In migrating from a CMS that stored files in the database, over to a system that stores them in AWS S3, I cant seem to find any options other than reverse engineering the format from Java (the old system) and implementing it all myself from scratch in python, using either the java code or rfc1867 as a reference.
I have database dumps containing long strings of encoded files. I'm not 100% clear which binary file upload encoding has been used. But there is consistency between the first characters of each file types.
UEsDBBQA
is the first 8 characters in a large number of the DOCX file formats, andUEsDBBQABgAIAAAA
is the first 16 characters in more than 75% of the DOCX files.JVBERi0xLj
is the first 10 characters of many of the PDF files.

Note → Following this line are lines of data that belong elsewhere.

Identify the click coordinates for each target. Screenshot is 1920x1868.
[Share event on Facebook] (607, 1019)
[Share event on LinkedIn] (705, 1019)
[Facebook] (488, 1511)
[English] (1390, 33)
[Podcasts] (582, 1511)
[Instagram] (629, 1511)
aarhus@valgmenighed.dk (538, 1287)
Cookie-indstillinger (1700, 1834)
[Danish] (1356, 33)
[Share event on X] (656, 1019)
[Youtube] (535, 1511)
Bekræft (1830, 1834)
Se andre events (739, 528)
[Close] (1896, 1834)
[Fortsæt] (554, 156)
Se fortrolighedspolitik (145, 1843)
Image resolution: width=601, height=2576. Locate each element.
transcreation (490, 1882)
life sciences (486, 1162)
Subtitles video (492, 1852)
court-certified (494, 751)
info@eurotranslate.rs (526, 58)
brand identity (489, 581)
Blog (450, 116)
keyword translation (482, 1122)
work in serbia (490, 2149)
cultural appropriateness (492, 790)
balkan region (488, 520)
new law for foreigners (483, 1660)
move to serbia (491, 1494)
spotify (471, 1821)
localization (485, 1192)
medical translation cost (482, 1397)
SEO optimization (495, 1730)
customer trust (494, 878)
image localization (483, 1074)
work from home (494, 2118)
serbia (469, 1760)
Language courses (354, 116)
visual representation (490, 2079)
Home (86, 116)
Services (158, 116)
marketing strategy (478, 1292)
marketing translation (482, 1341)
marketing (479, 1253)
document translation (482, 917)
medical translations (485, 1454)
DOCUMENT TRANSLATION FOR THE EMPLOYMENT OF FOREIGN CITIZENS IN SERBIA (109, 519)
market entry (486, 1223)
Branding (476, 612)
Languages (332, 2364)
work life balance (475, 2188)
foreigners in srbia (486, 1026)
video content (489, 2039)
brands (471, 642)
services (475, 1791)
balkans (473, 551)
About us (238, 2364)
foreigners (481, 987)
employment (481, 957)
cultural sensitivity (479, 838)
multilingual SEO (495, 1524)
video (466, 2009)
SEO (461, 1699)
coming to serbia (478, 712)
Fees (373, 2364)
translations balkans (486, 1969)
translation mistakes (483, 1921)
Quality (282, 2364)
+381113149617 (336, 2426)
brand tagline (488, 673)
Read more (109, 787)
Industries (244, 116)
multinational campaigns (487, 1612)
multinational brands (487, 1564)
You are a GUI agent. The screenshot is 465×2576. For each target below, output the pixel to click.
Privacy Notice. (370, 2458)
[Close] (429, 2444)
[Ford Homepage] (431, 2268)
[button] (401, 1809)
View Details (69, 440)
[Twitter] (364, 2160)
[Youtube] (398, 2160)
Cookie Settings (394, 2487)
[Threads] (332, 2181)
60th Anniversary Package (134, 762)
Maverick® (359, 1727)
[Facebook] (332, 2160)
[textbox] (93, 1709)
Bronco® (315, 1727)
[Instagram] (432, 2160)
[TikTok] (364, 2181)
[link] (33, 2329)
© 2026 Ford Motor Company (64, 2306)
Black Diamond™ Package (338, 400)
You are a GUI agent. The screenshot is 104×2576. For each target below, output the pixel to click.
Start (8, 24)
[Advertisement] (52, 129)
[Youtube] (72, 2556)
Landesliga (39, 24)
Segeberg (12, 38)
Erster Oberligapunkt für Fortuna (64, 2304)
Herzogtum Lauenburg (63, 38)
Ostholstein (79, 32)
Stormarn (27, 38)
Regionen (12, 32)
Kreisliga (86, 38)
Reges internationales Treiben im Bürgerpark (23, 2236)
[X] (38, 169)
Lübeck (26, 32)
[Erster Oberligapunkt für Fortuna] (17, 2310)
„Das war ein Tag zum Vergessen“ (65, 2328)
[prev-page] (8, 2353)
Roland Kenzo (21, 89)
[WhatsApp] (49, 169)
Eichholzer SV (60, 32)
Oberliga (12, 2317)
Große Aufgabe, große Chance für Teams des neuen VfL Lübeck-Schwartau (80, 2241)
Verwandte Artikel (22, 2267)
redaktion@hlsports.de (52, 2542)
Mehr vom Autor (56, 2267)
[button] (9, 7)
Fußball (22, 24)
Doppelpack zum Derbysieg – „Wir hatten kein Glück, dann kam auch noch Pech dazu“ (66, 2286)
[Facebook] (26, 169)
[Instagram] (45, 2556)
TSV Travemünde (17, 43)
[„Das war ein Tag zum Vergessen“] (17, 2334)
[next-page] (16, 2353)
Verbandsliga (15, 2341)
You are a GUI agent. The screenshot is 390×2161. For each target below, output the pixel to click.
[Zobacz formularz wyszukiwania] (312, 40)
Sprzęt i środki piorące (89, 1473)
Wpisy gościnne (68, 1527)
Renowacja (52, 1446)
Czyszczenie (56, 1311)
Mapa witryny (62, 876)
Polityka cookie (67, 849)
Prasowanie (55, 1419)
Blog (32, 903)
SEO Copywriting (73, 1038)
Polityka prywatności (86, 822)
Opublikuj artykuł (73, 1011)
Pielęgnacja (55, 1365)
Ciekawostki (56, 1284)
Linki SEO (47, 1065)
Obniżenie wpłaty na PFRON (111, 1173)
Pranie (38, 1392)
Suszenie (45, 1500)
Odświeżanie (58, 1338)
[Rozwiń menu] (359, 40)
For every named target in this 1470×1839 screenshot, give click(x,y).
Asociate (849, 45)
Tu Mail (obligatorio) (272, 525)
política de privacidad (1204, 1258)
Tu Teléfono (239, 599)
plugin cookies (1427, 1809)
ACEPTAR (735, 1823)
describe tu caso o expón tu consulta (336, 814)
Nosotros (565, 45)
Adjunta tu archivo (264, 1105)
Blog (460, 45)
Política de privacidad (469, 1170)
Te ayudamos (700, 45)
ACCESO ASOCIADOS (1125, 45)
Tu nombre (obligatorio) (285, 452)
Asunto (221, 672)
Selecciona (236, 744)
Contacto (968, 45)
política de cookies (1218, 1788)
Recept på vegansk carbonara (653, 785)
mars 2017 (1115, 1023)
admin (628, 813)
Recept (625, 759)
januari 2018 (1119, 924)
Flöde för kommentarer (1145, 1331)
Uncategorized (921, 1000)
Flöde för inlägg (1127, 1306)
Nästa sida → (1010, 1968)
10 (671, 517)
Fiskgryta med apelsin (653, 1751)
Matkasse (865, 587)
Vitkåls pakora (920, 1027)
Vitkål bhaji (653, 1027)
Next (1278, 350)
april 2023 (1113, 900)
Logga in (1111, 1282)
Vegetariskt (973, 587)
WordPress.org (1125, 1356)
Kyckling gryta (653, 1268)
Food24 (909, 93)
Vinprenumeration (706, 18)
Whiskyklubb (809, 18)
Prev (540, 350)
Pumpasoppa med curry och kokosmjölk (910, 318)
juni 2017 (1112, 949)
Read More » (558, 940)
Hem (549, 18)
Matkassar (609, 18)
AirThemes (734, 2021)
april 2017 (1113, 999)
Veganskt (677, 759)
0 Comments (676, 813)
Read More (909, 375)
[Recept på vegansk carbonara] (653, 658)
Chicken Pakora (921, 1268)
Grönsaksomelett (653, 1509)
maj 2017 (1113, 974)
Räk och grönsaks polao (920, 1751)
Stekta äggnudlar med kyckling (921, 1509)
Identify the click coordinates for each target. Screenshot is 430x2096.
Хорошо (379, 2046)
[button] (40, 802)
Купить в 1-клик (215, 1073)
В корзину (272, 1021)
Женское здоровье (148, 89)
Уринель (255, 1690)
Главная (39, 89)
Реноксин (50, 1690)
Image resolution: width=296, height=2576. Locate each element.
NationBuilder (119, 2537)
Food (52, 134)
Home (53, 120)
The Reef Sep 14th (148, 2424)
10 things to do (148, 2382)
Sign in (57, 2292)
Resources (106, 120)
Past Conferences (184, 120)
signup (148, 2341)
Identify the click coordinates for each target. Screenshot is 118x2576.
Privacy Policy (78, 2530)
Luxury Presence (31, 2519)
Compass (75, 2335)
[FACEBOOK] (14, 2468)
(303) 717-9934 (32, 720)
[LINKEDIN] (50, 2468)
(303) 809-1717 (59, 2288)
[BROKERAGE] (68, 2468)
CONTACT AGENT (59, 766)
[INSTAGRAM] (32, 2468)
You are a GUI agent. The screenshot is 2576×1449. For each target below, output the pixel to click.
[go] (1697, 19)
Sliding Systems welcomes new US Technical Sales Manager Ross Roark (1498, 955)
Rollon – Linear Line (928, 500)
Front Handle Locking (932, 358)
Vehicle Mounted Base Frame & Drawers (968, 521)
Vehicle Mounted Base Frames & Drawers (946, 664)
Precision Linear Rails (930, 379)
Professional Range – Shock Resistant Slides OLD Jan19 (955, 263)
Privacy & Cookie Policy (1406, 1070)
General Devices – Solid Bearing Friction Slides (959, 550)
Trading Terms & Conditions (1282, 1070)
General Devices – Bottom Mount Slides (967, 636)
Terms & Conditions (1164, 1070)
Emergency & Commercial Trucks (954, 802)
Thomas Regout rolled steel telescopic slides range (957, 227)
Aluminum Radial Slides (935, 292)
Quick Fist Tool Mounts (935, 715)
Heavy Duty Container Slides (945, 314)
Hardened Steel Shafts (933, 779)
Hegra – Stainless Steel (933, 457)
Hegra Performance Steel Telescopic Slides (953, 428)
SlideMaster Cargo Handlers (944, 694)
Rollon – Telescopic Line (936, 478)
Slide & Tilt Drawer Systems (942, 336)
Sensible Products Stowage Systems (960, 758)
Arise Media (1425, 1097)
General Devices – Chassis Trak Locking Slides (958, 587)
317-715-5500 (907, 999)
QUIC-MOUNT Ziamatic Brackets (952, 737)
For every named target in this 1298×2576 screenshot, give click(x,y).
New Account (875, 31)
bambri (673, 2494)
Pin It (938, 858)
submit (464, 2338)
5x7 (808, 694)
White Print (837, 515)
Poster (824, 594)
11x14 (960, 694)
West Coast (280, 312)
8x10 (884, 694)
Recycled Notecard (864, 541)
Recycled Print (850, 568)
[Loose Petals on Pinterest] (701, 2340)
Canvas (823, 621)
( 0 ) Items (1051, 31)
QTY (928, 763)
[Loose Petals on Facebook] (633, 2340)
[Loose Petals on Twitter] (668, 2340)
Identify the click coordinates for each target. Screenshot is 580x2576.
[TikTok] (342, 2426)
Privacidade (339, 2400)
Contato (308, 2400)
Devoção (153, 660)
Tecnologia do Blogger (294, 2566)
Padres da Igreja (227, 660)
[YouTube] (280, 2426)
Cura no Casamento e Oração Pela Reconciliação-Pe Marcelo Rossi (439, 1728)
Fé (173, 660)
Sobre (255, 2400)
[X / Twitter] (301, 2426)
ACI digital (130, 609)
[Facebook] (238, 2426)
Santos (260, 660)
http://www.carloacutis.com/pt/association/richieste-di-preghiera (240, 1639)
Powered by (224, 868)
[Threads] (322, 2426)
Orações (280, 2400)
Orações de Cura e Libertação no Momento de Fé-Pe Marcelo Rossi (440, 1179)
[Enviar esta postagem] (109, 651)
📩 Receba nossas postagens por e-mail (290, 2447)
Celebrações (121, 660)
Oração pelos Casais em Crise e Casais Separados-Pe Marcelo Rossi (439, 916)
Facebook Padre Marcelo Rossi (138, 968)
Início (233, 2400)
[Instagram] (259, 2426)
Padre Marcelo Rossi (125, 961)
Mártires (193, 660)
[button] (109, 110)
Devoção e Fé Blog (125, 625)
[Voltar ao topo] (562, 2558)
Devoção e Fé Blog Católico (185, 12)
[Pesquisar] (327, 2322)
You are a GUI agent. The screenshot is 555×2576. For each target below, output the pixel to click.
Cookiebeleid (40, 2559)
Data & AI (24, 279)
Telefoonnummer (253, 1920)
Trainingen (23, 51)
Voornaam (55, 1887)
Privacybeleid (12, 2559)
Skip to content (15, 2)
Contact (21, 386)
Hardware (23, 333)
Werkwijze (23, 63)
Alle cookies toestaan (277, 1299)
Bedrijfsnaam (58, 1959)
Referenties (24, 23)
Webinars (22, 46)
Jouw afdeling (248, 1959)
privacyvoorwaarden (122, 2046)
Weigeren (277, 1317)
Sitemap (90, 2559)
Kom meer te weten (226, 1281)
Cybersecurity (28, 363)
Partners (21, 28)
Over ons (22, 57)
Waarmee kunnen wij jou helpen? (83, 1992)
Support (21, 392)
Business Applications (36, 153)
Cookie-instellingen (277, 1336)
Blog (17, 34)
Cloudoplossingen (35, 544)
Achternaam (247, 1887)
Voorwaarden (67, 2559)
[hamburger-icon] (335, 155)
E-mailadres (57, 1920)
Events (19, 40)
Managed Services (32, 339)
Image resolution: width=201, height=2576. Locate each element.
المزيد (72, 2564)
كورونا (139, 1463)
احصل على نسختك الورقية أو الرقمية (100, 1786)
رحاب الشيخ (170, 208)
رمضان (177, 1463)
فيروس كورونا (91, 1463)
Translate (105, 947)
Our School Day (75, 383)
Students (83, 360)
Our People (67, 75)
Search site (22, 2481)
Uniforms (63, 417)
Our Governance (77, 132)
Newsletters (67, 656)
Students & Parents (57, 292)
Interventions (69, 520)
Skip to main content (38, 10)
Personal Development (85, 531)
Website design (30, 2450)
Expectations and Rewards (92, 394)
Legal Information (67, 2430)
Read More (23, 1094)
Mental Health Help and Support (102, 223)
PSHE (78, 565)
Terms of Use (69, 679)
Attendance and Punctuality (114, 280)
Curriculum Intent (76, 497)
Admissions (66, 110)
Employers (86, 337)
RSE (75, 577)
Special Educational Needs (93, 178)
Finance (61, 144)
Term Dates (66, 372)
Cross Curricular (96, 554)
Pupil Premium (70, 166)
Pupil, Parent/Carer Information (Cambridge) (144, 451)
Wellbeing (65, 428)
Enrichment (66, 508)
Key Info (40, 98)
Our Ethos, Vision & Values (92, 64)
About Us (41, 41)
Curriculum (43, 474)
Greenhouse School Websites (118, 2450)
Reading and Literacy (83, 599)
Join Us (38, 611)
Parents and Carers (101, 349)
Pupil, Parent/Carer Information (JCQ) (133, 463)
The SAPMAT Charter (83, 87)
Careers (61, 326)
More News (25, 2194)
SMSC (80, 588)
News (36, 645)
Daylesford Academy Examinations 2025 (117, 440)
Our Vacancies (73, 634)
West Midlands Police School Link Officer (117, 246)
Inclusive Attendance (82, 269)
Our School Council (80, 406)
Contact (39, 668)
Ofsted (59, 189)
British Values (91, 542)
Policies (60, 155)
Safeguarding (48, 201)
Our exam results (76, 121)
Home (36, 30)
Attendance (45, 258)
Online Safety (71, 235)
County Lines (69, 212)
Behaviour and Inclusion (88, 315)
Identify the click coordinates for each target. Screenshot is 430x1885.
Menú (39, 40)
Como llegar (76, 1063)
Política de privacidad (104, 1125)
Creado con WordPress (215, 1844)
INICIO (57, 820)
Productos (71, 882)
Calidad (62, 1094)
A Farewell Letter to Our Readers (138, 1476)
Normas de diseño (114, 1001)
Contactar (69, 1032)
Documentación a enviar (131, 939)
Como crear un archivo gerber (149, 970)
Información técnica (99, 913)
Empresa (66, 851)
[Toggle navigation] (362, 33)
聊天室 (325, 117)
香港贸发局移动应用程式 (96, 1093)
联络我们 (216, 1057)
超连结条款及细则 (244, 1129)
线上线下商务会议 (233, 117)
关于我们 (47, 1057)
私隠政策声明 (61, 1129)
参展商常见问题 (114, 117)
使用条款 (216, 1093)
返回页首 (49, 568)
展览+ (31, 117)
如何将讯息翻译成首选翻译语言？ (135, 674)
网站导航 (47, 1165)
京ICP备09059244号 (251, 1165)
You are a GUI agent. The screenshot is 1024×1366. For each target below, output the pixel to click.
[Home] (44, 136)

Every web application framework that allows file uploads has to decode these... so its a known problem. But I cannot find a way to decode these strings with either Python (my language of choice), or with some kind of command line decoding tool...
file
doesnt recognise them.
hachoir
doesnt recognise them.
Are there any simple tools I can just install, I dont care if they are in C, Perl, Python, Ruby, JavaScript or Mabolge, I just want a tool that can take the encoded string as input (file, stdin, I don't care) and output the decoded original files.
Or am I overthinking the algorithm to decode these files and it would be simpler than it looks and someone can show me how to decode them using pure python?